Partner
Money  /  Comment

For Hospitals, ‘Nonprofit’ Doesn't Mean ‘Charitable’

Medical debt has always been part of the history of nonprofit hospitals.

George Bugbee, the AHA’s executive director and the main Washington lobbyist for the nonprofit hospital sector, worked closely with Surgeon General Thomas Parran to flesh out details of what in 1946 would become the Hill-Burton Act. The bill provided nearly $4 billion for nonprofit hospital construction during the 1950s and 1960s. This money ensured that communities would have hospitals—but it offered no legal commitment to providing Americans with health or hospital care.

While the Hill-Burton Act generated strong bipartisan support, there was fierce disagreement as to whether it would be a starting point or an end point. Conservatives like Sen. Robert Taft (R-Ohio) strongly believed that the bill, along with legislation that subsidized employer-based health insurance and provided grants to states to care for the medically indigent, would solve the problem of access to medical care. Liberals, by contrast, worried that Hill-Burton would result in taxpayers subsidizing a health care system with no promises that Americans could afford care.

These fears proved founded. Hill-Burton catalyzed a hospital building boom that included 40% of the counties that lacked a hospital in 1945. Yet, hospital prices continued to increase, and many patients at nonprofit hospitals could not—or would not, according to hospital administrators—pay their bills.

Hill-Burton required nonprofit hospitals that received construction funding to provide a “reasonable volume” of free care to residents who could not afford to pay. But no regulation stipulated what constituted a reasonable volume.

That freed the AHA and state hospital associations to encourage member hospitals to aggressively pursue the increasing number of patients who couldn’t afford their bills. The association prodded hospitals to make every effort to collect payment at the time of admission for uninsured and under-insured patients. In 1950, for example, one administrator in Warsaw, N.Y., wrote that the hospital’s follow-up cards have “given us excellent results in securing payment from delinquent accounts, [and] the follow-up procedure starts the moment of the patient’s admission.”

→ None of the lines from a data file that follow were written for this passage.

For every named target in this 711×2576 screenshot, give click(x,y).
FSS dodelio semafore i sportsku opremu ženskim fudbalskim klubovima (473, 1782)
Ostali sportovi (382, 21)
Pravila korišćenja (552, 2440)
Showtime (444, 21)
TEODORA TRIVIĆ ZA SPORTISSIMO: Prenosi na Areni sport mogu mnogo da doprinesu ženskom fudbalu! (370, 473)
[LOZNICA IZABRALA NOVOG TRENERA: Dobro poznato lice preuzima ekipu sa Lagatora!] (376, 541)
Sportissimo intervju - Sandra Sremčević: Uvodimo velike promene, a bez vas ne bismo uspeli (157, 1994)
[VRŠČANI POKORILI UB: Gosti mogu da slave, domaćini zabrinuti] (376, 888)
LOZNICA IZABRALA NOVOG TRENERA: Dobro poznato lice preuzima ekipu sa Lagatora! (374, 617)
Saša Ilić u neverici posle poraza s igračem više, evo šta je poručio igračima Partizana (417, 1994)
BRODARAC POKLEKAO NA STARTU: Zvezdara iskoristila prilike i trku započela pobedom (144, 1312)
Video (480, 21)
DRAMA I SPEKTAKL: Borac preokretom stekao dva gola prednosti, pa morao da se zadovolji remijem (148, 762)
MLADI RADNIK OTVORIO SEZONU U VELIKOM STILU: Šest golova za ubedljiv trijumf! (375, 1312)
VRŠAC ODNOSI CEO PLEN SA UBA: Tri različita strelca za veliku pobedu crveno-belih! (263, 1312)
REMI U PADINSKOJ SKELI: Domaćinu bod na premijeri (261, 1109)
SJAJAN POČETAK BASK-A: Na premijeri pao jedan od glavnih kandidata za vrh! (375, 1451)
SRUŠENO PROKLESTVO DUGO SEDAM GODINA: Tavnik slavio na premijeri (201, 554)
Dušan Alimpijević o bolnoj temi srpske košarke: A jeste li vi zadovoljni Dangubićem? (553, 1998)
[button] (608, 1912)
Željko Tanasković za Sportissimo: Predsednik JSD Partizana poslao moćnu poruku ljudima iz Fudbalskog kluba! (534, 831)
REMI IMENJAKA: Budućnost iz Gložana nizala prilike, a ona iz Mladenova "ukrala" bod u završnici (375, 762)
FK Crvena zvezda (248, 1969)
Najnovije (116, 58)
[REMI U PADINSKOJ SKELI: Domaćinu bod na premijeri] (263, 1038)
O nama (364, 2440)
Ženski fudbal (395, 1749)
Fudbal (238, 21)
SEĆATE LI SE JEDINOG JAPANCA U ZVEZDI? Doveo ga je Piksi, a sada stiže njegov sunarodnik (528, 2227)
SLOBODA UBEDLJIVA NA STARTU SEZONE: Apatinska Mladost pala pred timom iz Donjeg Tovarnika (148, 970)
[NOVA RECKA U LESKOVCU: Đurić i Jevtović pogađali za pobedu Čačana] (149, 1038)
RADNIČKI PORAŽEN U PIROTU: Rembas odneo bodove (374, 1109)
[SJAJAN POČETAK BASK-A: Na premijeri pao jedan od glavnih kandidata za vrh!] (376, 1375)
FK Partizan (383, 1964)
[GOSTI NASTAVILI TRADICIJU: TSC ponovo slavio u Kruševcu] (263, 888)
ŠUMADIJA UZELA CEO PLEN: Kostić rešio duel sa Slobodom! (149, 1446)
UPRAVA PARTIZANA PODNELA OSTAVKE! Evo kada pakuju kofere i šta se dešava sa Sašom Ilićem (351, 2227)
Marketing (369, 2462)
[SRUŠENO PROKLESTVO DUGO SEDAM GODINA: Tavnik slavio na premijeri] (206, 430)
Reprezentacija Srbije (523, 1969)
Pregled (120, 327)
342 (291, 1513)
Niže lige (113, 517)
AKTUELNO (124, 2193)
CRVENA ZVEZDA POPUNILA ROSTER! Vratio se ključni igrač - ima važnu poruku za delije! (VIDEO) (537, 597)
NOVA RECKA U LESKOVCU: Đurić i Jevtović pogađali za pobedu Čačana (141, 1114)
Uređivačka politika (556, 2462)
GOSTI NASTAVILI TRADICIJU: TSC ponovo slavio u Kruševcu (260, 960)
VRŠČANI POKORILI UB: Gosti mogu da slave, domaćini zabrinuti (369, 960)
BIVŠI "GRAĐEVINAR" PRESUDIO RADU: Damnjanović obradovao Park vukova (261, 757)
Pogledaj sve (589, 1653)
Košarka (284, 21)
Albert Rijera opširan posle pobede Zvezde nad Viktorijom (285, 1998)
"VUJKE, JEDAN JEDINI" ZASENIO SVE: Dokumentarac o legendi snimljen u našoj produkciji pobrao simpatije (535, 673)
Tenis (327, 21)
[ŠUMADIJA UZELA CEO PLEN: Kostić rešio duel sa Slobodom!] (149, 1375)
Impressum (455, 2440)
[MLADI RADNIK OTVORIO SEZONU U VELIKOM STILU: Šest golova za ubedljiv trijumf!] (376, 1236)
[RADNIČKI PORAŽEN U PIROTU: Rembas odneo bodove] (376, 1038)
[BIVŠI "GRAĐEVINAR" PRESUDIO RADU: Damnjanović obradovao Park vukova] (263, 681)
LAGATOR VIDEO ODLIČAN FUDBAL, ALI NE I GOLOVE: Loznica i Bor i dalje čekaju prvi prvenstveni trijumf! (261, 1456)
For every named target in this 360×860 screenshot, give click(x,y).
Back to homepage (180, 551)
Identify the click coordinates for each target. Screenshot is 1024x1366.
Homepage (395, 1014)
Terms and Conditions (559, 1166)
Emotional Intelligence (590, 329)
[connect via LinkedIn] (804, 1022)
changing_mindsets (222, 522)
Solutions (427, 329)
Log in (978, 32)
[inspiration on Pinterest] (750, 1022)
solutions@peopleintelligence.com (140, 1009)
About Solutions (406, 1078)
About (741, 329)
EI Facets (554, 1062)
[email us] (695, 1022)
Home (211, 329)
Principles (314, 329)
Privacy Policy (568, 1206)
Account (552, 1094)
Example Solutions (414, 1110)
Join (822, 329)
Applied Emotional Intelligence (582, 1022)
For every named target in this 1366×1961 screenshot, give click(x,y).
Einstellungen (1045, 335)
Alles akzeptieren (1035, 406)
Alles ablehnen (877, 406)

Recognizing, however, that hounding patients to pay bills could create backlash, the AHA and state associations taught nonprofit hospitals how to conduct public relations campaigns to spin such efforts. 

Throughout the 1950s, AHA’s monthly journal Hospitals counseled members on how to explain why costs kept increasing and why patient bills were necessary. One such article by Hiram Sibley, the executive director of the Connecticut Hospital Association, advised hospital executives to tout “new equipment” and “hospital expansion,” and explain how they’d benefit patients and the community. That would enable executives to show “how medical developments must be reflected in the patients’ bills.” As Bugbee put it, hospitals needed to “Exploit these exciting and dramatic” advancements instead of apologizing for their bills.